*Text block*:

With this function, all we need to is to take 2*n tokens (one for white space and another for word) and concat.

import System.Environment (getArgs)
import Data.Char (isSpace)

main :: IO ()
main = do
  args <- getArgs
  let n = read (head args) :: Int
  content <- getContents
  putStrLn $ concat $ take (2 * n) $ words_ws content

words_ws :: String -> [String]
words_ws = -- TODO

Now, all we need to do is to implement words_ws function. For this, we are going to use built-in span function

span :: (a -> Bool) -> [a] -> ([a], [a])
span, applied to a predicate p and a list xs, returns a tuple where first element is the longest prefix (possibly empty) of xs of elements that satisfy p and second element is the remainder of the list:

With this, we can alternate between spanning white space characters and non-white-space chars, then concatenate with result from its recursive call.

words_ws :: String -> [String]
words_ws "" = []
words_ws xs =
  let (spaces, rest) = span isSpace xs
      (word, rest') = span (not . isSpace) rest
   in [spaces, word] ++ (words_ws rest')

Now, let’s assemble the entire code as tokenize.hs, compile, and test

-- tokenize.hs
import Data.Char (isSpace)
import System.Environment (getArgs)

main :: IO ()
main = do
  args <- getArgs
  let n = read (head args) :: Int
  content <- getContents
  putStrLn $ concat $ take (2 * n) $ words_ws content

words_ws :: String -> [String]
words_ws "" = []
words_ws xs =
  let (spaces, rest) = span isSpace xs
      (word, rest') = span (not . isSpace) rest
   in [spaces, word] ++ (words_ws rest')

$ ghc tokenize
$ ./tokenize 7 < main.rs
fn main() {
    // Statements here are
$ ./tokenize 3 < main.rs
a b  c

Everything works as expected! What surprised was memory efficiency. The memory footprint of the program stayed the same at about 4MB regardless of the input’s size.

How about in Rust? Link to heading

I tried to implement it in Rust too. In particular, I wanted to implement it as lazy as possible, i.e., using iterators rather than arrays. For that reason, I avoided reading the entire input as String, since that would require space complexity of O(m) where m is the size of the input. Below is my attempt to use recursive approach, similar to Haskell implementation.

*Data shown*:
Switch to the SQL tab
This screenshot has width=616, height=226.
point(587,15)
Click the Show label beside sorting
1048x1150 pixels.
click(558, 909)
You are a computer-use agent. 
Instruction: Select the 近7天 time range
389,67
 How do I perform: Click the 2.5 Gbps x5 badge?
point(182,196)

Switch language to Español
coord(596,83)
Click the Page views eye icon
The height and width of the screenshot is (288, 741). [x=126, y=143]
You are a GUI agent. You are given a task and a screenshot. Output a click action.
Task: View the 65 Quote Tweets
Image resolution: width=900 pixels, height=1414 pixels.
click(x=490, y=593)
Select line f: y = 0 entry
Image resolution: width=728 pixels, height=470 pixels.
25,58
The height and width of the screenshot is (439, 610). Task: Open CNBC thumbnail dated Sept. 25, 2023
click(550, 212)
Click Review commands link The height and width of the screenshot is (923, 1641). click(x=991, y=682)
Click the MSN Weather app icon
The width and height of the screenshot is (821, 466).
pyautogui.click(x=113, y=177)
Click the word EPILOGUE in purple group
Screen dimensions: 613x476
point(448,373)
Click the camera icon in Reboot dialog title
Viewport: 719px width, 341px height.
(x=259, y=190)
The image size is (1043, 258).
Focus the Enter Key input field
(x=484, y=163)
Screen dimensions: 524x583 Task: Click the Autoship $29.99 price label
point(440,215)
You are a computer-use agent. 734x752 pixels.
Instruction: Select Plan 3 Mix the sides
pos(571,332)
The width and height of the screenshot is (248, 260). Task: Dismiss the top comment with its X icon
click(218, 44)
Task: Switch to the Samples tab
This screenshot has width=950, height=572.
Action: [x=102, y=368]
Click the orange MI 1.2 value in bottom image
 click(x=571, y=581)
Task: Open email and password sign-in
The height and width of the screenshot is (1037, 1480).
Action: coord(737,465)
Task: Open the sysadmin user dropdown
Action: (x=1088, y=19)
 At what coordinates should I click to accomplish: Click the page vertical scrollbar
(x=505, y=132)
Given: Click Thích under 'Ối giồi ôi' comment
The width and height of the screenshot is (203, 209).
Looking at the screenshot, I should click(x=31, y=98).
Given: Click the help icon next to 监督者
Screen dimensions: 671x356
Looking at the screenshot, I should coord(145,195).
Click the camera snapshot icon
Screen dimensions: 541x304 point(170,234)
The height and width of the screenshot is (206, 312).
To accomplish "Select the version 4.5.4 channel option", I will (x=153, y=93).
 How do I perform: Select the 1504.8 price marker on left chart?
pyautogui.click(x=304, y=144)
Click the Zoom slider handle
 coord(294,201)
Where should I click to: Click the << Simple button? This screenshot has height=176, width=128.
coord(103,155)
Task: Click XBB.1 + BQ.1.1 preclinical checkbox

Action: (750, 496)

*Problems to work on*:
(a) In the Haskell tokenizer text, what was the program's memory footprint regardless of input size?
(b) Transcribe the passage of the Haskell tokenizer text starting at "I tried to implement" and ending at "to Haskell implementation.".

*Expected results*:
(a) It stayed at about 4MB.

(b)
I tried to implement it in Rust too. In particular, I wanted to implement it as lazy as possible, i.e., using iterators rather than arrays. For that reason, I avoided reading the entire input as String, since that would require space complexity of O(m) where m is the size of the input. Below is my attempt to use recursive approach, similar to Haskell implementation.